Work instructions.
The records sit below. Return every line in them that holds the word "will".

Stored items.
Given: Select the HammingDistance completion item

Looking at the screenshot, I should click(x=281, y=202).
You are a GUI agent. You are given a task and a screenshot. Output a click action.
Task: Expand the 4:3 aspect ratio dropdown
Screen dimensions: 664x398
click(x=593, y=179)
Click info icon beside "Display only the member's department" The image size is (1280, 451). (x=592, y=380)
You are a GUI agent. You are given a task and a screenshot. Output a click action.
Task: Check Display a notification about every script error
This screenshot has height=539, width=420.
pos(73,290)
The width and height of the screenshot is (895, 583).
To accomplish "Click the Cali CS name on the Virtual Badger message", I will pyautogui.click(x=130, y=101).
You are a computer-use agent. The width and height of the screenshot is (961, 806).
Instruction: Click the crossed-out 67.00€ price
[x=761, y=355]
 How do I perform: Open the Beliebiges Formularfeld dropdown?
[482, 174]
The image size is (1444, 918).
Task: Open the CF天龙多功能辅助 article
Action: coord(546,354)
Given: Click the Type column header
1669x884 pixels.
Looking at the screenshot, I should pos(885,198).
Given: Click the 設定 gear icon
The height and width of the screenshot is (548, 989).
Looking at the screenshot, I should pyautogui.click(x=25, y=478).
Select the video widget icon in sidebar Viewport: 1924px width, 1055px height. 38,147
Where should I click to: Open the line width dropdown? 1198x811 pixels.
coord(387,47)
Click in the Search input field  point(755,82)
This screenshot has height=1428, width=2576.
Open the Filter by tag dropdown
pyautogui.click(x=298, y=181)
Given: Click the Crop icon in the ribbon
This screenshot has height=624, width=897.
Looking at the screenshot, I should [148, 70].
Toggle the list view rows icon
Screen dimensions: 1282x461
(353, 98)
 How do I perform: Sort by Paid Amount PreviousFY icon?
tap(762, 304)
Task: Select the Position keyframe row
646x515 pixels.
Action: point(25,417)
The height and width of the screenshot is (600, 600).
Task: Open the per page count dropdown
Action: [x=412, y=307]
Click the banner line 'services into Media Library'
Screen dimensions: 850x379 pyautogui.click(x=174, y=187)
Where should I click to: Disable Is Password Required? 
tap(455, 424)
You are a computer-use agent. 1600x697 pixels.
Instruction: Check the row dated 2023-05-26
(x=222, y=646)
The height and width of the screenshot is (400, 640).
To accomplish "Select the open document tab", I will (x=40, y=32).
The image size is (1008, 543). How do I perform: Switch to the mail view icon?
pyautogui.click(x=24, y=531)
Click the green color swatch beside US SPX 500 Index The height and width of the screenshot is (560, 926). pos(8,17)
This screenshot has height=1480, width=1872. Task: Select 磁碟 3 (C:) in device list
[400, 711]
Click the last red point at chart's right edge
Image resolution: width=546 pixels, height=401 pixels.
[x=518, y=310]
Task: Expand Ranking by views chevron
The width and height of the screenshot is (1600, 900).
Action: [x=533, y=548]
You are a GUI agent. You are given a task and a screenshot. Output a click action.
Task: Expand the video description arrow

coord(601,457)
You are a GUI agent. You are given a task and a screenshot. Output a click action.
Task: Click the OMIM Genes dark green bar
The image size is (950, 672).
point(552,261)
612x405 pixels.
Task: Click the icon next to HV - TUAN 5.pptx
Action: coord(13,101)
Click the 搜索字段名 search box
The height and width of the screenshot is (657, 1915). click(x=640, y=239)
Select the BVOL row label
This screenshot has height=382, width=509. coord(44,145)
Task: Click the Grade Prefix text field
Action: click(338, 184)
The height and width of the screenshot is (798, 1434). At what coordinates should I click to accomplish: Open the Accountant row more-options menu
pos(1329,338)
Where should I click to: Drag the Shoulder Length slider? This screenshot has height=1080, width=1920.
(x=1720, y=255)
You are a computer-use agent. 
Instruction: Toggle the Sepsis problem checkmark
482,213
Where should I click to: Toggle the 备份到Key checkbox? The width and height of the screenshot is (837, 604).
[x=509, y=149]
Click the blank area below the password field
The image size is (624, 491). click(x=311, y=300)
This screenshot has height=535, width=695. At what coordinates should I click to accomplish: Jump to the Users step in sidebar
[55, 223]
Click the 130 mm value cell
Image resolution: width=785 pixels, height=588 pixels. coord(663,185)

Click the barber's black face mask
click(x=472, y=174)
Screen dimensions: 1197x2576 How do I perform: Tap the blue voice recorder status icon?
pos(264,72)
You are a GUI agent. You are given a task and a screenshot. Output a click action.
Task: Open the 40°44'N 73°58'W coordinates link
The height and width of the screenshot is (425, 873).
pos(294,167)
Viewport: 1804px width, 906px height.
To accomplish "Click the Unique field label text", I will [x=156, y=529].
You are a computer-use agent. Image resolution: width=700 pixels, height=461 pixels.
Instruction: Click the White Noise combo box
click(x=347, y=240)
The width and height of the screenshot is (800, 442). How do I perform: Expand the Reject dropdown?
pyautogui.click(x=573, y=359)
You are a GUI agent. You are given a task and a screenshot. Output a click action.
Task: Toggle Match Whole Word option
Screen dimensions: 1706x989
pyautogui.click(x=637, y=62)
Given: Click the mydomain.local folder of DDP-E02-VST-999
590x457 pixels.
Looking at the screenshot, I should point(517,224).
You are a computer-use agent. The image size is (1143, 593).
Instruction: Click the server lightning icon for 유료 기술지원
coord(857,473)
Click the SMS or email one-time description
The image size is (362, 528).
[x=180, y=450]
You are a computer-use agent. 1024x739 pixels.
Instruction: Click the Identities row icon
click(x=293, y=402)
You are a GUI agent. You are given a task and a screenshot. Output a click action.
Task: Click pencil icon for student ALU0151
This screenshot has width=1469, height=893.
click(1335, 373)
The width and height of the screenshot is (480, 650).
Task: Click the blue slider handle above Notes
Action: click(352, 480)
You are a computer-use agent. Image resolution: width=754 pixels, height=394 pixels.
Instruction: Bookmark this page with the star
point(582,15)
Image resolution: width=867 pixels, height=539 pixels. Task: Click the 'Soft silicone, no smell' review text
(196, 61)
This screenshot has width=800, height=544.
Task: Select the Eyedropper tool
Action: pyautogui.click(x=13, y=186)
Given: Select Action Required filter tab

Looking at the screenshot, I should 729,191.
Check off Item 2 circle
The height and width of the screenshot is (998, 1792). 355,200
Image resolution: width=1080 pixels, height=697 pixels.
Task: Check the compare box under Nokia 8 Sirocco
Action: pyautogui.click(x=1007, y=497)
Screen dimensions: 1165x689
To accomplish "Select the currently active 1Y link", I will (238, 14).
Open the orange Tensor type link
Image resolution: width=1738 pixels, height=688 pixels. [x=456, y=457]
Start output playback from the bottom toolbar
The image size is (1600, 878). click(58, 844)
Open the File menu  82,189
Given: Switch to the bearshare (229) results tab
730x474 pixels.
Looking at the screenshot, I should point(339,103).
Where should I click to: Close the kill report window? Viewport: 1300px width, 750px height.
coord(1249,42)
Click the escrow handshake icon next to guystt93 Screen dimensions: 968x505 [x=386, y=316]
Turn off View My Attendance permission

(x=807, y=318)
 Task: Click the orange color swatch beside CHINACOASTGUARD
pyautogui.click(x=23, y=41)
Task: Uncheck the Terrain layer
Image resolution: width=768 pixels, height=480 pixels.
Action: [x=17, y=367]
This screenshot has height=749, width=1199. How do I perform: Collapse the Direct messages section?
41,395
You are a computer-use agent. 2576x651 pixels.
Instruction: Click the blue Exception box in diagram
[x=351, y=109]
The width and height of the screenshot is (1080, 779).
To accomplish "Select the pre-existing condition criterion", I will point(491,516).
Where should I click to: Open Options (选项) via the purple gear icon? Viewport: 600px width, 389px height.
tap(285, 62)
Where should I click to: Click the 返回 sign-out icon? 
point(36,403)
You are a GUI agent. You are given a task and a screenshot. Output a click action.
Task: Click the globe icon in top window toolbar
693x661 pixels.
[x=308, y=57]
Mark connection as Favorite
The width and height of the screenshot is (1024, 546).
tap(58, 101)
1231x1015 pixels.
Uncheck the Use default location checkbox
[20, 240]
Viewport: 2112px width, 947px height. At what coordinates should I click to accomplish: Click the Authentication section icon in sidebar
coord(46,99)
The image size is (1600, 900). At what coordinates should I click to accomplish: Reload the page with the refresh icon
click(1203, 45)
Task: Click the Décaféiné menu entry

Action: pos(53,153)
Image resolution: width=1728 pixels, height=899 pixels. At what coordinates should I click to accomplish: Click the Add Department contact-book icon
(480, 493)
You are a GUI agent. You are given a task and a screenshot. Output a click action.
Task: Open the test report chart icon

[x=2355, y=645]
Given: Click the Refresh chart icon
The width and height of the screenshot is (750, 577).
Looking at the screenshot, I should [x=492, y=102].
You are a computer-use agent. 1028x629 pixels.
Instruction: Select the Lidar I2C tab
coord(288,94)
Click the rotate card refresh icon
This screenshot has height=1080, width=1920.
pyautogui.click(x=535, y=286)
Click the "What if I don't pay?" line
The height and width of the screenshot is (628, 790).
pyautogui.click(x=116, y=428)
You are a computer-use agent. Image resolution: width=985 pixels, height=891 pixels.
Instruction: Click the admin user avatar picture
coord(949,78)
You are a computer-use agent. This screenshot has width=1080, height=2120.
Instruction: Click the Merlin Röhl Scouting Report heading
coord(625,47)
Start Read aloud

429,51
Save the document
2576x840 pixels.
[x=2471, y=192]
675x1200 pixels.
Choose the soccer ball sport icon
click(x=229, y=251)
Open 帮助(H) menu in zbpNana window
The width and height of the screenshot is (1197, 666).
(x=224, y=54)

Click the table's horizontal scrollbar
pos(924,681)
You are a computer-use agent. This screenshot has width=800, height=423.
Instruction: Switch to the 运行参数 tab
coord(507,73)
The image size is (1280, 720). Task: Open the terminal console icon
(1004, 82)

Written solution.
To accomplish "Click the Cali CS name on the Virtual Badger message", I will pyautogui.click(x=130, y=101).
To accomplish "Select the open document tab", I will (x=40, y=32).
To accomplish "Click the Unique field label text", I will [x=156, y=529].
To accomplish "Select the currently active 1Y link", I will (238, 14).
To accomplish "Select the pre-existing condition criterion", I will point(491,516).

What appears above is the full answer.